• **What needs to be done**
When you reach the line containing "Image resolution: width=2048" in the entries below, start writing out each line exactly, and stop after the line containing "Given: Open the Learn dropdown menu".

(Data records)
--------------------

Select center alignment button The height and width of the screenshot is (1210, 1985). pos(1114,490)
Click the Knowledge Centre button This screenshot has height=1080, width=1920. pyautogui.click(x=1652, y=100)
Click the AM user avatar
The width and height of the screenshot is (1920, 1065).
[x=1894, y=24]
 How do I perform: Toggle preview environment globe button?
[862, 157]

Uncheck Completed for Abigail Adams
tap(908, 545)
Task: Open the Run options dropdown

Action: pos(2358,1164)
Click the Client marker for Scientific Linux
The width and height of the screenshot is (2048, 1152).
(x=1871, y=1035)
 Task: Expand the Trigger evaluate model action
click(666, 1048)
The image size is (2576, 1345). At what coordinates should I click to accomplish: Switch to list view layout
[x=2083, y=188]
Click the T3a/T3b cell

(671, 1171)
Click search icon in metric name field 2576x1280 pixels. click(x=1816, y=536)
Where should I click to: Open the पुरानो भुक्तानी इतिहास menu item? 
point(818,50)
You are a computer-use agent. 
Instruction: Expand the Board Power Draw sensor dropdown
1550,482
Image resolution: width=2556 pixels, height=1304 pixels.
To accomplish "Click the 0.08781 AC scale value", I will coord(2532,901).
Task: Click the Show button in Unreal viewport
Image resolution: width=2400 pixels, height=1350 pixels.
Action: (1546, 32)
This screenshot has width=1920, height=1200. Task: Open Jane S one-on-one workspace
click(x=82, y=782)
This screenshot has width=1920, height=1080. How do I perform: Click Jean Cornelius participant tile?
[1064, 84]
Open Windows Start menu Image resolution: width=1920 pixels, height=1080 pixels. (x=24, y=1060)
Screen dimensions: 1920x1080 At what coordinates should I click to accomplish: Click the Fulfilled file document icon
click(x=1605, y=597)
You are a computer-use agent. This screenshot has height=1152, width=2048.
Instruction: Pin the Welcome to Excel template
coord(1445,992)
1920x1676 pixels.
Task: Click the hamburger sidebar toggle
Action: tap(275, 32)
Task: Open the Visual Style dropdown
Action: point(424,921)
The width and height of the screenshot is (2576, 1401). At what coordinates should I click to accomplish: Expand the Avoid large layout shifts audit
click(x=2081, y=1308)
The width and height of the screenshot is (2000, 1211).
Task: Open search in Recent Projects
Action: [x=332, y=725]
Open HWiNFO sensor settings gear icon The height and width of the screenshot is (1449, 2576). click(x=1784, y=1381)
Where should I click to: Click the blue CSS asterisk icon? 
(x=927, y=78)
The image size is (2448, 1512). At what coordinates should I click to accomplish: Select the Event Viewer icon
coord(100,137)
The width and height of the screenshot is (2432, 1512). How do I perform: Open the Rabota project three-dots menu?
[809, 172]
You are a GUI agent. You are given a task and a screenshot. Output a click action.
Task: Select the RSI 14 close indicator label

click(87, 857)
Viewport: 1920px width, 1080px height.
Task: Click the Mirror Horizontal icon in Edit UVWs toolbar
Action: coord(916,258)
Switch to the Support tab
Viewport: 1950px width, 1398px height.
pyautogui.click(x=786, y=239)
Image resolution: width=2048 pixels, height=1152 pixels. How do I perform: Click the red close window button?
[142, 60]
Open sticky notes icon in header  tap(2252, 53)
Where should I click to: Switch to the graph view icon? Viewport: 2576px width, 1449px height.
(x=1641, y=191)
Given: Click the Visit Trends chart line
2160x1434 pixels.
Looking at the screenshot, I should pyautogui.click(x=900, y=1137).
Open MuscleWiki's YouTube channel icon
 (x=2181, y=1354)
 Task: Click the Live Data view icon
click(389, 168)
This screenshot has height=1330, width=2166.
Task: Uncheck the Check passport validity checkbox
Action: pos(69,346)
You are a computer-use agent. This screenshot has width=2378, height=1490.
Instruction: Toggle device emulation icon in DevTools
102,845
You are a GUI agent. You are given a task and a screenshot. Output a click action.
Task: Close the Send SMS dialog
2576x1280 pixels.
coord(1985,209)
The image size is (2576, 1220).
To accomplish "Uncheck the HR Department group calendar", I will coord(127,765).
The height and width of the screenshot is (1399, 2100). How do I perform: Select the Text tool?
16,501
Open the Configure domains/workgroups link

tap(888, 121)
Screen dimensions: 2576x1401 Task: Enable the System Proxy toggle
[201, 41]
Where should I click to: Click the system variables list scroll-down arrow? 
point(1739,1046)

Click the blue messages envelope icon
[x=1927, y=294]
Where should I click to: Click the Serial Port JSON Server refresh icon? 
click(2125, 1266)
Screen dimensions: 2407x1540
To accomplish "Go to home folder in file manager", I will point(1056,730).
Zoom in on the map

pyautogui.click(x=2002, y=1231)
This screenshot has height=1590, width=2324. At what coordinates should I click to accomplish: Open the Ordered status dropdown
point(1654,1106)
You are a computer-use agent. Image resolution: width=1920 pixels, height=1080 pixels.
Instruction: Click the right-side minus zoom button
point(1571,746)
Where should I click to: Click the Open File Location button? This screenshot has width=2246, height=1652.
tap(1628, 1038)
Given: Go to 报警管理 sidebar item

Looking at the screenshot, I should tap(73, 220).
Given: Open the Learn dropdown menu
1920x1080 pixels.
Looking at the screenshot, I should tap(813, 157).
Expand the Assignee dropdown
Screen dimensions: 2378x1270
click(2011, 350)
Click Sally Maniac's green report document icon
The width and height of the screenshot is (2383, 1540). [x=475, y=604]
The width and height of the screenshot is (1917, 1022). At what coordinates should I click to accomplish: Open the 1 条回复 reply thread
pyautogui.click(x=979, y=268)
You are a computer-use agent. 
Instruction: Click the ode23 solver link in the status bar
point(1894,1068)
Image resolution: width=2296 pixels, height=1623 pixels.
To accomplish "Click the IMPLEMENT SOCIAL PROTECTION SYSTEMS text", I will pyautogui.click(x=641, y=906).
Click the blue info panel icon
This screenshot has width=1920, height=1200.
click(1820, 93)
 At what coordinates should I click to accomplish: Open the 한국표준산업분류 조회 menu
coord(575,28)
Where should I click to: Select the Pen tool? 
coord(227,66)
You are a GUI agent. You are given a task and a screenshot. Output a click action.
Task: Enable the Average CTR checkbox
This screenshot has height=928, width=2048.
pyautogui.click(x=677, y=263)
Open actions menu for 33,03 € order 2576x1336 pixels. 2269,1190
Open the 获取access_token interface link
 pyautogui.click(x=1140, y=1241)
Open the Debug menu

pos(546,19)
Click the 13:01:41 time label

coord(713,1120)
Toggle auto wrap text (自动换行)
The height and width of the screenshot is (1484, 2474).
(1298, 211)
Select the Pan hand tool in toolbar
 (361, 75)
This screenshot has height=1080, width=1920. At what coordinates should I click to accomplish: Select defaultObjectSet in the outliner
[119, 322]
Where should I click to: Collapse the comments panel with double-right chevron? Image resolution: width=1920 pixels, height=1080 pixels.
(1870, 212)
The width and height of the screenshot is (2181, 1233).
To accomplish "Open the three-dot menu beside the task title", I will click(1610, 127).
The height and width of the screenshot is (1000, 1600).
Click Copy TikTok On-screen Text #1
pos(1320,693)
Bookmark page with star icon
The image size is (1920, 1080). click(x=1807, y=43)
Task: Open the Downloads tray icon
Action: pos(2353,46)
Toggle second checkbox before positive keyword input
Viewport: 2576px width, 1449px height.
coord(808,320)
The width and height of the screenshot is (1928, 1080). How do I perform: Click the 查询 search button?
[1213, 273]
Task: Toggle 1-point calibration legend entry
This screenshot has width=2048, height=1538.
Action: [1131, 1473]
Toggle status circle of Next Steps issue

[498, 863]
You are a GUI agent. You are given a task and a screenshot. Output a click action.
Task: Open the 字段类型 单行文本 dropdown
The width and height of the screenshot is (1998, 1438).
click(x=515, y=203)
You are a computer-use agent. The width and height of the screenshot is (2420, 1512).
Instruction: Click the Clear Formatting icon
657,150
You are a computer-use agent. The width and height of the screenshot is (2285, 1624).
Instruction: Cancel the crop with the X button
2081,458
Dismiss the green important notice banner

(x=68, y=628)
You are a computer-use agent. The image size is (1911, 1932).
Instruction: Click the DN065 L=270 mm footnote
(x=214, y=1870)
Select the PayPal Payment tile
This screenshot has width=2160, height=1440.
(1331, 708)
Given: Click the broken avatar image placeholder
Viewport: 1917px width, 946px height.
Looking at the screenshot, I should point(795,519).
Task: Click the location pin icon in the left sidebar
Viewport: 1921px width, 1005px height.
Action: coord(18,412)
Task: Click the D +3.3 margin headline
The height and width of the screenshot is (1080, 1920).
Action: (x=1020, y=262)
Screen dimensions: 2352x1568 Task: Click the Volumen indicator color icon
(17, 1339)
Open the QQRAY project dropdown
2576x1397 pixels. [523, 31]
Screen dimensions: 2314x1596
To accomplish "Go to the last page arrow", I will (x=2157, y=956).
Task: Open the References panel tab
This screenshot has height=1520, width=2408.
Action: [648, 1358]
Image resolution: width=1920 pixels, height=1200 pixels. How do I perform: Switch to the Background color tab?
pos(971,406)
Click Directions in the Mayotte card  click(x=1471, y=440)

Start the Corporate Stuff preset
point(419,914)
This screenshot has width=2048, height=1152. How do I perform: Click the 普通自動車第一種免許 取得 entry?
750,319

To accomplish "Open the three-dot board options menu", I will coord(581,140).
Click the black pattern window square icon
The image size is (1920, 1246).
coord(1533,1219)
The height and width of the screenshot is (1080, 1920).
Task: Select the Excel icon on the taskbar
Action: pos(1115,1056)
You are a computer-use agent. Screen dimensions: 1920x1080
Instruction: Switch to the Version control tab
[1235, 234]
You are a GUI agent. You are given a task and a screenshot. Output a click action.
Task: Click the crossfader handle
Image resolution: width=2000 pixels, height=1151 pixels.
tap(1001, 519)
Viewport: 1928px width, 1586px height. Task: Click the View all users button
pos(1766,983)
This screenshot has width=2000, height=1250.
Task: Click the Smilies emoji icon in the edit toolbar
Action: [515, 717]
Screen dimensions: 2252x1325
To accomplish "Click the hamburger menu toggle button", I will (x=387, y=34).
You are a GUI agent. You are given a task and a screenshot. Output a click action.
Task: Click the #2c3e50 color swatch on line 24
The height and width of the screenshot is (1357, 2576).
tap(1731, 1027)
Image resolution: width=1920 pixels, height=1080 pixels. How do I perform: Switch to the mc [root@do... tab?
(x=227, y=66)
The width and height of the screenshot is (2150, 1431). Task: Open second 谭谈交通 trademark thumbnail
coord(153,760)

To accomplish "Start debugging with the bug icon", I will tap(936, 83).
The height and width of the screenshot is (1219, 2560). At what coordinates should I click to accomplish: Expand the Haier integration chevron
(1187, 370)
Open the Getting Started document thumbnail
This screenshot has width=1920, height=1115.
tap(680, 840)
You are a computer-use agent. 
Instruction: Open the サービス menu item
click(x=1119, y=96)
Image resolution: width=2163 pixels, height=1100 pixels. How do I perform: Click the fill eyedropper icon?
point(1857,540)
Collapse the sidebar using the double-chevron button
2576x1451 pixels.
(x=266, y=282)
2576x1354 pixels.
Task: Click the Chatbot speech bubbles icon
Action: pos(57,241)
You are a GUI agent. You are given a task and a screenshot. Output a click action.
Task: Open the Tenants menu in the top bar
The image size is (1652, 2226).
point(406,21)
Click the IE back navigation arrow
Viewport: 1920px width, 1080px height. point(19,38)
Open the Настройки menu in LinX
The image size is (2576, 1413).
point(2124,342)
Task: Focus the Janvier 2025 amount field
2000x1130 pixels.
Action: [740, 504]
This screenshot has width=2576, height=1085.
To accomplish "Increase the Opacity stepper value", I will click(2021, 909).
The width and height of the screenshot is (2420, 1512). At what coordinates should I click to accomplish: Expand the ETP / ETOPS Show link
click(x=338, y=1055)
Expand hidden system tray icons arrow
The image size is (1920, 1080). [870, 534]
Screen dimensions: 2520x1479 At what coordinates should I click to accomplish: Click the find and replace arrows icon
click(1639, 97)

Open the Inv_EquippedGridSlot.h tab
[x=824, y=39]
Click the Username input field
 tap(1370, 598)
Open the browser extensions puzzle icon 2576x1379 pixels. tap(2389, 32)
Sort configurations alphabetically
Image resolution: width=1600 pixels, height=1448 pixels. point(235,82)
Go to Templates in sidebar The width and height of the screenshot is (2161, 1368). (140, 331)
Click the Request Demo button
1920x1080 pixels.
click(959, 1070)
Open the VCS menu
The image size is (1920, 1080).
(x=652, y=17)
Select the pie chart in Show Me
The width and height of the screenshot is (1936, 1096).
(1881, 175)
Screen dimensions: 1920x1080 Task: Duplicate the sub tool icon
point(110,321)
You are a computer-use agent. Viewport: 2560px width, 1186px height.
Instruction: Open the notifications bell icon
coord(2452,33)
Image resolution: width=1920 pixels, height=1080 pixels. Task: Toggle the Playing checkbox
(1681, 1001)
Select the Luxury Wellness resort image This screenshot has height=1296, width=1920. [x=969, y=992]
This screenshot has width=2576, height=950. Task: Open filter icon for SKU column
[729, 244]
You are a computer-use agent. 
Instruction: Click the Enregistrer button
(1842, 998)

--------------------

• **Response below**
Image resolution: width=2048 pixels, height=1152 pixels. How do I perform: Click the red close window button?
[142, 60]
Open sticky notes icon in header  tap(2252, 53)
Where should I click to: Switch to the graph view icon? Viewport: 2576px width, 1449px height.
(x=1641, y=191)
Given: Click the Visit Trends chart line
2160x1434 pixels.
Looking at the screenshot, I should pyautogui.click(x=900, y=1137).
Open MuscleWiki's YouTube channel icon
 (x=2181, y=1354)
 Task: Click the Live Data view icon
click(389, 168)
This screenshot has height=1330, width=2166.
Task: Uncheck the Check passport validity checkbox
Action: pos(69,346)
You are a computer-use agent. This screenshot has width=2378, height=1490.
Instruction: Toggle device emulation icon in DevTools
102,845
You are a GUI agent. You are given a task and a screenshot. Output a click action.
Task: Close the Send SMS dialog
2576x1280 pixels.
coord(1985,209)
The image size is (2576, 1220).
To accomplish "Uncheck the HR Department group calendar", I will coord(127,765).
The height and width of the screenshot is (1399, 2100). How do I perform: Select the Text tool?
16,501
Open the Configure domains/workgroups link

tap(888, 121)
Screen dimensions: 2576x1401 Task: Enable the System Proxy toggle
[201, 41]
Where should I click to: Click the system variables list scroll-down arrow? 
point(1739,1046)

Click the blue messages envelope icon
[x=1927, y=294]
Where should I click to: Click the Serial Port JSON Server refresh icon? 
click(2125, 1266)
Screen dimensions: 2407x1540
To accomplish "Go to home folder in file manager", I will point(1056,730).
Zoom in on the map

pyautogui.click(x=2002, y=1231)
This screenshot has height=1590, width=2324. At what coordinates should I click to accomplish: Open the Ordered status dropdown
point(1654,1106)
You are a computer-use agent. Image resolution: width=1920 pixels, height=1080 pixels.
Instruction: Click the right-side minus zoom button
point(1571,746)
Where should I click to: Click the Open File Location button? This screenshot has width=2246, height=1652.
tap(1628, 1038)
Given: Go to 报警管理 sidebar item

Looking at the screenshot, I should tap(73, 220).
Given: Open the Learn dropdown menu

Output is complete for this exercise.